IdentityMesh ships single-instance only (see deployment-architecture.md for why active/active isn’t supported today). Active/passive sidesteps the distributed-state gaps entirely while still giving an HA story most enterprises actually want.

When to use this

Topology

                ┌──────────────────────────────────┐
                │  VIP / DNS CNAME                 │
                │  (im.contoso.local)              │
                └──────────────────┬───────────────┘

                  ┌────────────────┴───────────────┐
                  ▼                                ▼
       ┌────────────────────┐           ┌────────────────────┐
       │  ACTIVE host       │           │  PASSIVE host      │
       │  Admin API   (run) │           │  Admin API   (stop)│
       │  Sync Engine (run) │           │  Sync Engine (stop)│
       └─────────┬──────────┘           └─────────┬──────────┘
                 │ EF Core, TLS                   │ EF Core, TLS
                 └────────────────┬───────────────┘

                  ┌────────────────────────────────┐
                  │  Shared SQL Server             │
                  │  (Failover Cluster / AG)       │
                  │  IdentityMesh database         │
                  └────────────────────────────────┘

                  ┌────────────────────────────────┐
                  │  Relay agents                  │
                  │  (SignalR clients,             │
                  │   auto-reconnect to VIP)       │
                  └────────────────────────────────┘

Both hosts have IdentityMesh installed at the same version, point at the same SQL database, and serve traffic on the same DNS name via a VIP or CNAME. Only the active host has its services running. Relay agents target the VIP, so failover is transparent to them once the record swings.
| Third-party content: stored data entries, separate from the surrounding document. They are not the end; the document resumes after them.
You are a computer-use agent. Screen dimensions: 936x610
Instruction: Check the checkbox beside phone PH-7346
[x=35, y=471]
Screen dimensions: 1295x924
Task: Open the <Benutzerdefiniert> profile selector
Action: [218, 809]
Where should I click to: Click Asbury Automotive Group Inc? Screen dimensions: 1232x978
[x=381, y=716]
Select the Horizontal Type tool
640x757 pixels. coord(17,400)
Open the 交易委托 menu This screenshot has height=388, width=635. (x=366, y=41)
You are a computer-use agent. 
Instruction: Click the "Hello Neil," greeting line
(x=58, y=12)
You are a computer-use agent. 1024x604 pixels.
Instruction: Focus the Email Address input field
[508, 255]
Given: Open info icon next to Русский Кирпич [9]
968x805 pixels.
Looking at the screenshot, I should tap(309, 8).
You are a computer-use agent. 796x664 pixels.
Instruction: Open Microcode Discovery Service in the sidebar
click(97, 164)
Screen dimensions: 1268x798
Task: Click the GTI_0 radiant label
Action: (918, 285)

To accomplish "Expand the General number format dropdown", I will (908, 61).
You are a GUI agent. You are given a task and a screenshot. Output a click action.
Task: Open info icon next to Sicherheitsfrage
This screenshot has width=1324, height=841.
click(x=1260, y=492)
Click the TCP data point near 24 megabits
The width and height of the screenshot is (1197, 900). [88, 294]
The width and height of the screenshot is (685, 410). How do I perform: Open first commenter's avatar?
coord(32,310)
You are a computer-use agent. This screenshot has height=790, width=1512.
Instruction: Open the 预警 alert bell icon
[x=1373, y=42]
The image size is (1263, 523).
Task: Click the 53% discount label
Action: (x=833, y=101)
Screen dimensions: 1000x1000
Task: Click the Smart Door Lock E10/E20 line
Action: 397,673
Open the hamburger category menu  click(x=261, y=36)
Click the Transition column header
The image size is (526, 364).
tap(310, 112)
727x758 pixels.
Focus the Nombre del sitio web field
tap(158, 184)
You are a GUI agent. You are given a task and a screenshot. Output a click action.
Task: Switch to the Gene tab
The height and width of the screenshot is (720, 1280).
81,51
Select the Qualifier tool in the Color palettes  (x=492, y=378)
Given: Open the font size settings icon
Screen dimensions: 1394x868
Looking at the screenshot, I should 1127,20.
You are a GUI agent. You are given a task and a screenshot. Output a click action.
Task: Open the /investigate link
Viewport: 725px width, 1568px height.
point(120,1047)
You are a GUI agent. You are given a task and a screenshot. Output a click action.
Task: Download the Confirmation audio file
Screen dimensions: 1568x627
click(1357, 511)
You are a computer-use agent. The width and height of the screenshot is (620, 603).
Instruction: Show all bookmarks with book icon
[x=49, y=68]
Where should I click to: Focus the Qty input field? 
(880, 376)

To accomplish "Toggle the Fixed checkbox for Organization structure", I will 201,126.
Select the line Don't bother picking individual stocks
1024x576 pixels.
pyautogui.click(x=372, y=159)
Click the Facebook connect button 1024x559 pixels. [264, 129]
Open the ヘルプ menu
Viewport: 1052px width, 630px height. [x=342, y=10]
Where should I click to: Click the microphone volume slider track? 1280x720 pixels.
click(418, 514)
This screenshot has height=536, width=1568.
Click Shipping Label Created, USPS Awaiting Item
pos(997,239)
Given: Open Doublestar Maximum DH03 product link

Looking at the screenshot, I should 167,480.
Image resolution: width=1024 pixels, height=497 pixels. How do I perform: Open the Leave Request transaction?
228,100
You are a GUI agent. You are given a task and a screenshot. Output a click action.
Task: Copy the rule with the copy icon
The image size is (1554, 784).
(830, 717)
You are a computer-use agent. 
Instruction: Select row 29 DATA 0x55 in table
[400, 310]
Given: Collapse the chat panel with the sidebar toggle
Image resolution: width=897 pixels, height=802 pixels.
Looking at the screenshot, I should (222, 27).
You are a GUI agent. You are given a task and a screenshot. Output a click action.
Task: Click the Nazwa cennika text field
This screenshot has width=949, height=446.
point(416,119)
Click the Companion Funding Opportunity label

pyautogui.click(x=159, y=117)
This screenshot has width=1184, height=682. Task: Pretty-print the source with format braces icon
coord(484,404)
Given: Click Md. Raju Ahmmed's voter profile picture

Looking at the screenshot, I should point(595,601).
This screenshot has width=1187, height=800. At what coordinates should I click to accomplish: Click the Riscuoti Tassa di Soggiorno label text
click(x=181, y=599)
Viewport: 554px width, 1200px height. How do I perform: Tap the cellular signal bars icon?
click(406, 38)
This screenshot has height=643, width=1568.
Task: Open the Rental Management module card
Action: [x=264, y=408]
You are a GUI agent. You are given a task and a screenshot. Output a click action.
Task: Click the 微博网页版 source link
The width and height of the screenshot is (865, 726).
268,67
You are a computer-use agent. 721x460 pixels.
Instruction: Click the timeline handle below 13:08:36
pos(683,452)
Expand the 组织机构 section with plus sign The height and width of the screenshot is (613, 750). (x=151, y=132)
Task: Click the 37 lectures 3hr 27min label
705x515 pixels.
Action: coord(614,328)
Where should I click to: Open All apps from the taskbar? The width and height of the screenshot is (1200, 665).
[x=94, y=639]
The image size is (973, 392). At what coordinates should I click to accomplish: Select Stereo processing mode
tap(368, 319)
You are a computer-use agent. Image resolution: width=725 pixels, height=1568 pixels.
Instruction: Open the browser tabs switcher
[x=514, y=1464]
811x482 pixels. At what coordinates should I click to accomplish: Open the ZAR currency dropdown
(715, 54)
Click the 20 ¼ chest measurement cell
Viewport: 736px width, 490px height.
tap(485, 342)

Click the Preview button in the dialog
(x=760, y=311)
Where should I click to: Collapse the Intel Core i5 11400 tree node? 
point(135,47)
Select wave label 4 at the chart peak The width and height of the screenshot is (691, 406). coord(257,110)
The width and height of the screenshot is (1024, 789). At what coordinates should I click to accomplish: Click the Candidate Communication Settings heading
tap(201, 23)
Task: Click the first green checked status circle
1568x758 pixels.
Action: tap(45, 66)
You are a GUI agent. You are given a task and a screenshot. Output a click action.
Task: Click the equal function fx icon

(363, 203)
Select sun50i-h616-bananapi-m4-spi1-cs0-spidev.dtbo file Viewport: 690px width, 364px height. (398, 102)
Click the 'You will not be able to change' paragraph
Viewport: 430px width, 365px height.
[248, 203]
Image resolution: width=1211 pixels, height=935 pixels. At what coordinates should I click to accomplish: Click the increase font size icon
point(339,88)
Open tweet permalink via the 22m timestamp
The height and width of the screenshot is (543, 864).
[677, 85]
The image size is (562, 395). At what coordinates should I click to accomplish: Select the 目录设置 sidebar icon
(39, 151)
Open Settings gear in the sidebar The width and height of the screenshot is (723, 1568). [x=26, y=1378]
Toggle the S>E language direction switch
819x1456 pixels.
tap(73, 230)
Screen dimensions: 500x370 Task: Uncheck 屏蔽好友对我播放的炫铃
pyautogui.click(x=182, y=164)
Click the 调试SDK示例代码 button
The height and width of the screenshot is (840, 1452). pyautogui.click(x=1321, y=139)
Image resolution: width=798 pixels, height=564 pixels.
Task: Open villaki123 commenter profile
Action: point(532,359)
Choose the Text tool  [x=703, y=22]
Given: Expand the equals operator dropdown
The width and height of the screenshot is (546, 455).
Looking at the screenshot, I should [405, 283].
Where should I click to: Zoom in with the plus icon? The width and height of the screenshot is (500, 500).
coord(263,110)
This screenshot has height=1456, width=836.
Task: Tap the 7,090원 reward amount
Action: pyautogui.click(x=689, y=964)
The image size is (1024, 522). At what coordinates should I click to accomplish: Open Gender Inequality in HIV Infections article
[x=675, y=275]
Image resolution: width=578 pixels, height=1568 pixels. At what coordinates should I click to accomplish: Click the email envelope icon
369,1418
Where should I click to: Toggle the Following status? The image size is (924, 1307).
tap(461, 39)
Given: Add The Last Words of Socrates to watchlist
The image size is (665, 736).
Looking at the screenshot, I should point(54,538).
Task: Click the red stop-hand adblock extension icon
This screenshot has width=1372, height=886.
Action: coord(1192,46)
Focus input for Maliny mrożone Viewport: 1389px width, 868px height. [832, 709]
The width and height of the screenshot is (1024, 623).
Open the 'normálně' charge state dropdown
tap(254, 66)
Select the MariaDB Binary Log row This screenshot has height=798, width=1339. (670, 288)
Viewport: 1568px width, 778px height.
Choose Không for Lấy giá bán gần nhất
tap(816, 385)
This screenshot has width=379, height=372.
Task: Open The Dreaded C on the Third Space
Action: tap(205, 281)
Pre-staging the passive node

The passive node is a full IdentityMesh install whose services are configured not to start on boot. Build it once; refresh it on every upgrade.

  1. Install the same MSI version that the active host runs. See installer.md. The installer creates the same service definitions on both hosts.

  2. Mirror appsettings.json between hosts. The ConnectionStrings:IdentityMesh value must point at the shared SQL endpoint (the AG listener or cluster VNN, not a node name). Auth configuration (Authentication:JwtBearer:* for OIDC, or the Negotiate config for Windows auth) must be identical so a user’s session on the active host doesn’t depend on host-specific issuer / audience values.

  3. Set both Windows services to Manual start on the passive host so they don’t compete with the active host after a reboot:

    sc config IdentityMeshAdmin  start= demand
    sc config IdentityMeshEngine start= demand
    sc stop   IdentityMeshAdmin
    sc stop   IdentityMeshEngine

    The active host keeps the default Automatic start.

  4. Pre-provision the license file at %CommonApplicationData%\IdentityMesh\license.key. The license is a per-host file (see backup-and-restore.md); copying the active host’s license.key to the passive host is sufficient. The same license is valid on either host because the licence is bound to the customer, not to a machine ID.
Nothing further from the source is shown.